How to merge JSON fields in PostgresSQL

Seamus Abshere on

This is part of our series on PostgreSQL and things that are obvious once you see them. Nice!

How do you combine (merge) JSON fields in Postgres? You define a new function json_collect()

# select * from greetings;
         data
-----------------------
 {"es":"Saludos"}
 {"en":"Hello"}
 {"ru":"Здравствуйте"}
(3 rows)

# select json_collect(data) from greetings;
                        json_collect
-------------------------------------------------------------
 { "es" : "Saludos", "en" : "Hello", "ru" : "Здравствуйте" }
(1 row)

json_collect is not built into Postgres, though.

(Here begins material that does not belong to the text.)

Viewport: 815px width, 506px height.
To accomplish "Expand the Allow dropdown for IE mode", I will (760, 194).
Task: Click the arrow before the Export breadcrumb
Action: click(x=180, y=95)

You have to create it yourself:

-- needed by json_collect
CREATE FUNCTION json_merge(data json, merge_data json) RETURNS json LANGUAGE sql IMMUTABLE  
AS $$  
  SELECT json_object_agg(key, value)
  FROM (
    WITH to_merge AS (
      SELECT * FROM json_each(merge_data)
    )
    SELECT *
    FROM json_each(data)
    WHERE key NOT IN (SELECT key FROM to_merge)
    UNION ALL
    SELECT * FROM to_merge
  ) t;
$$;

CREATE AGGREGATE json_collect(json) (  
  SFUNC = json_merge,
  STYPE = json,
  INITCOND = '{}'
);

Thanks to @matheusoliveira!